3. How do we improve retention and attraction of top talent?

Learn your unique abilities and those of your team members. By doing so you will be more productive, reduce burnout and be happier. Everyone has unique abilities, yet too often in firms people are placed in areas of responsibility that do not match their unique abilities. Services from the three service levels (compliance, performance and strategic) require a team approach and different skills. The tool we utilize is the Kolbe Index and the use of a synergy report. It will also improve communication within your firm as it defines how people like to communicate.

4. How do we reduce cycle time to seven days or less?

Project management and workflow related to tax return preparation should be evaluated. The process should be more important than the people performing the process. (This same thinking can apply to multiple processes in your firm.) Evaluate the entire process, from gathering the information, scheduling, preparation, review, delivery and billing. Apply the principles of Six Sigma (define the system, measure key aspects, analyze the data to determine cause and effect, improve processes and control processes). You will probably find that you have steps and loops in your processes that create backlogs or are no longer relevant. Utilize someone from outside the process to evaluate the process in order to reduce justification and resistance to change.

5. How do we focus on higher-value client services, rather than the accuracy of clients' accounting records?

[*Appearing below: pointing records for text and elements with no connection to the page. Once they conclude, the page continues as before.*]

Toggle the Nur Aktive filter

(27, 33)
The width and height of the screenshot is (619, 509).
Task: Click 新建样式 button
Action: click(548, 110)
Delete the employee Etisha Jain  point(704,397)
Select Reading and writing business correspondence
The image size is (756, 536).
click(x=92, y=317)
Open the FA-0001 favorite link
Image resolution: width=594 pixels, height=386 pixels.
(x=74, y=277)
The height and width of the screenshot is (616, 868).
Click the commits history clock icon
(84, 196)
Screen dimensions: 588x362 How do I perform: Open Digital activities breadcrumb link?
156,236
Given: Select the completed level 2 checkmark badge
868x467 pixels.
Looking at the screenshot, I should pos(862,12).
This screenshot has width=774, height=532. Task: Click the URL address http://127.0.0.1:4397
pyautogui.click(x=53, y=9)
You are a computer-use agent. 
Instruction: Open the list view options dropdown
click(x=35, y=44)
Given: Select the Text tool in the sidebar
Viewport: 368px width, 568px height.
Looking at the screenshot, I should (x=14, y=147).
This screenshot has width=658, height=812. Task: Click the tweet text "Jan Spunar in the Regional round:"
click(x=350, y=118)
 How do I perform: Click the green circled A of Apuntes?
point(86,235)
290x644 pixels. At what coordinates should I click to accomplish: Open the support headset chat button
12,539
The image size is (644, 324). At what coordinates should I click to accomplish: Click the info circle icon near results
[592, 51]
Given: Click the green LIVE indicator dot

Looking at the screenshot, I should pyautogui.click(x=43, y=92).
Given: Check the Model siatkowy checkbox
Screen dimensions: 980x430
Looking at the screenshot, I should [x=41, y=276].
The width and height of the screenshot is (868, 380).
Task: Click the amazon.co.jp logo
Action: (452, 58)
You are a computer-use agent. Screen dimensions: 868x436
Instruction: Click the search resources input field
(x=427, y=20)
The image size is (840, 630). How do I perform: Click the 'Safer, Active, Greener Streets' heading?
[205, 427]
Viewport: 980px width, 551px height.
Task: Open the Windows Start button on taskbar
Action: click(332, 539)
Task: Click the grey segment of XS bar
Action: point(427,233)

Collaborative, real-time accounting platforms can provide accurate and timely information that flows directly into tax and financial reporting packages. What you know about technology may be outdated. The accounting ecosystem is now comprised of multiple developers just like the Apple ecosystem. The ability to develop a roadmap and integrate multiple applications into an accounting system is the new challenge.

The purpose of this article is to motivate you to think about your thinking. It is not about providing all of the action steps. I strongly encourage you to prioritize the five ideas and focus on your highest priority. If you are a larger firm, you can use the task force approach to address multiple areas simultaneously. Change isn't easy. It requires planning, communication, engagement, accountability and trust. The higher the trust, the less time required.

Gary Boomer, CPA.CGMA, is the president of Boomer Consulting, in Manhattan, Kan.